### INFORMATION SHOWN
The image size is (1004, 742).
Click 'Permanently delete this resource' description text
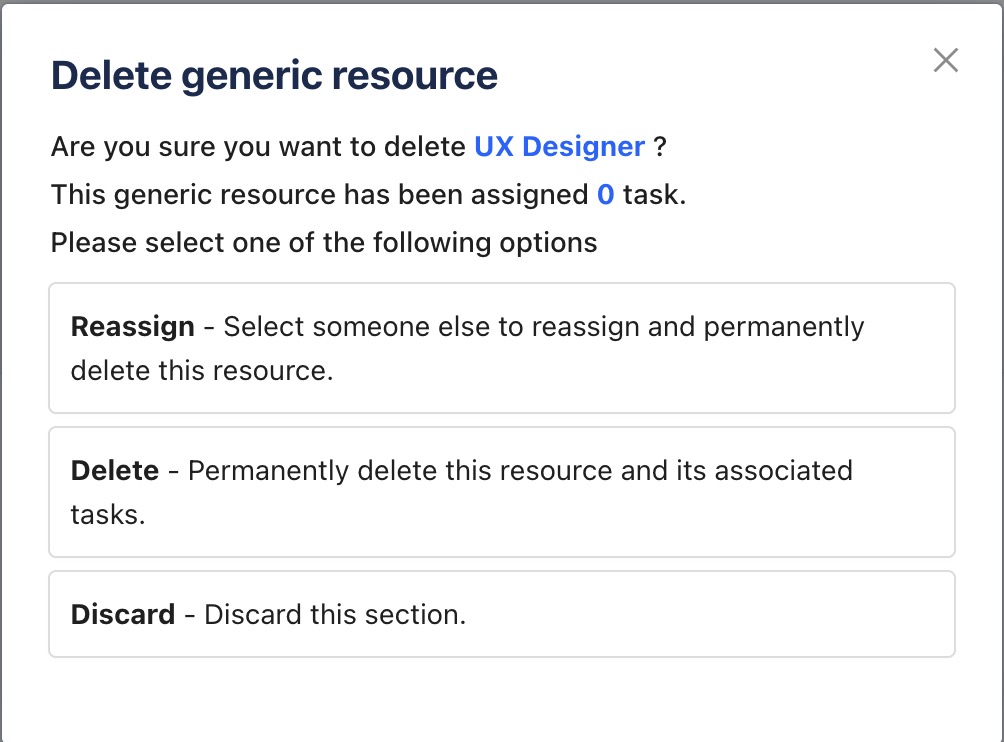pos(520,471)
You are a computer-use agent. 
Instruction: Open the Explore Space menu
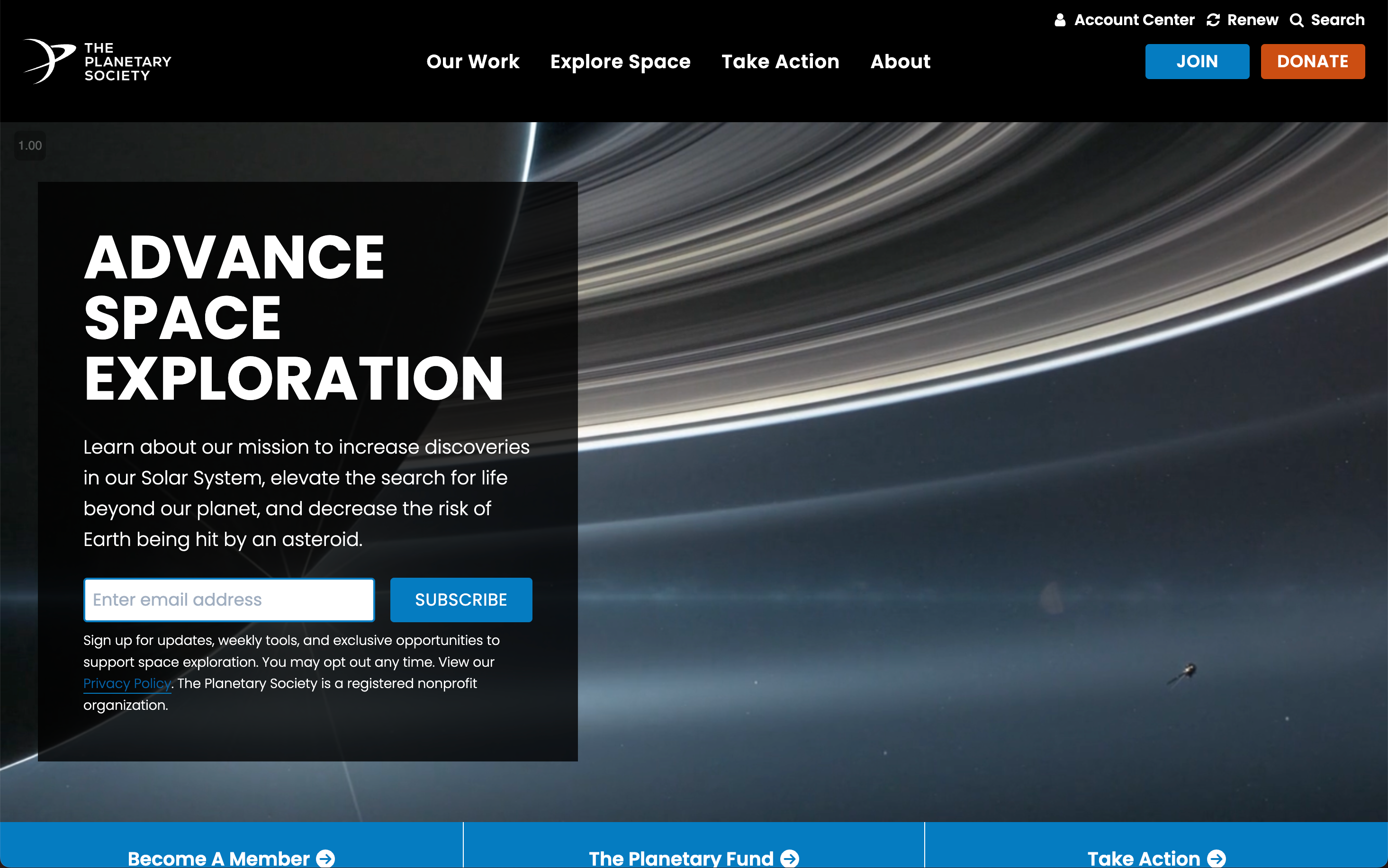pyautogui.click(x=620, y=62)
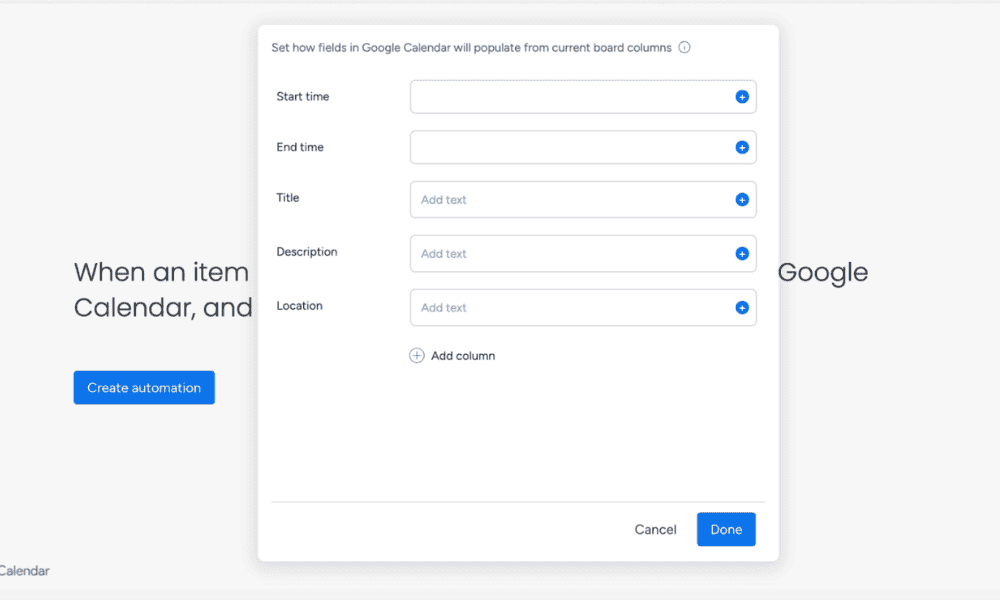Click the 'Set how fields in Google Calendar' header text
Screen dimensions: 1000x600
coord(471,47)
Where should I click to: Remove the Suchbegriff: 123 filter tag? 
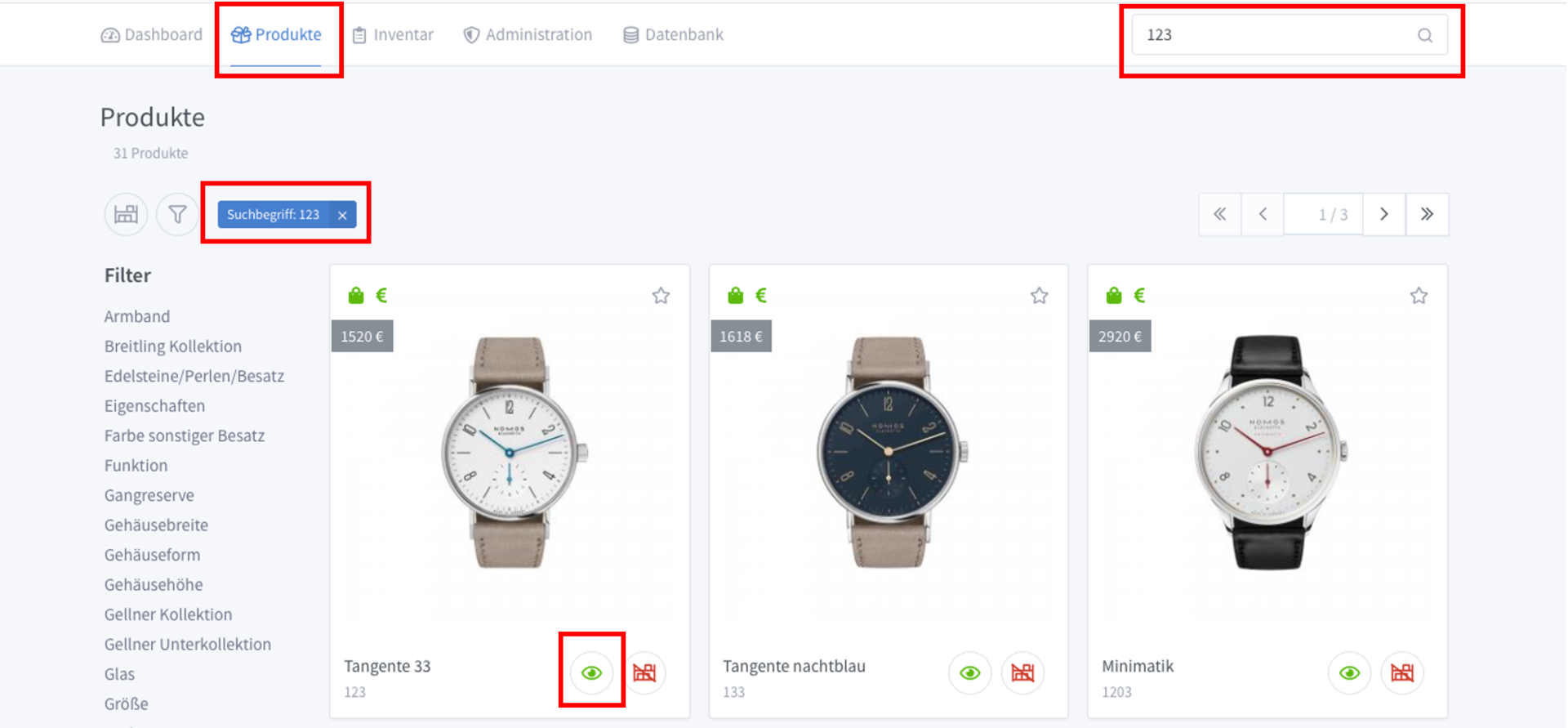(x=342, y=215)
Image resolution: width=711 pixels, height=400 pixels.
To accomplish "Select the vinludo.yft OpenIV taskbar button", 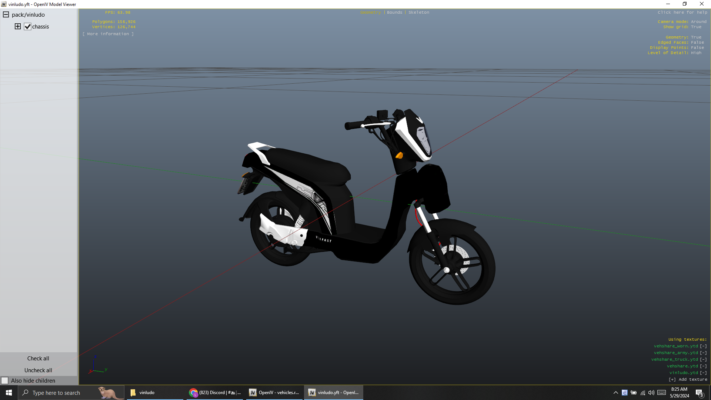I will coord(334,393).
######
▶ _WORK TO BE COMPLETED_: Copy everything from the start of the entries down through the line containing "pos(520,471)", substituting "caption" for "description text" and changing nothing else. Leave the pictures out of the copy.

▶ _EXERCISE RESPONSE_:
The image size is (1004, 742).
Click 'Permanently delete this resource' caption
pos(520,471)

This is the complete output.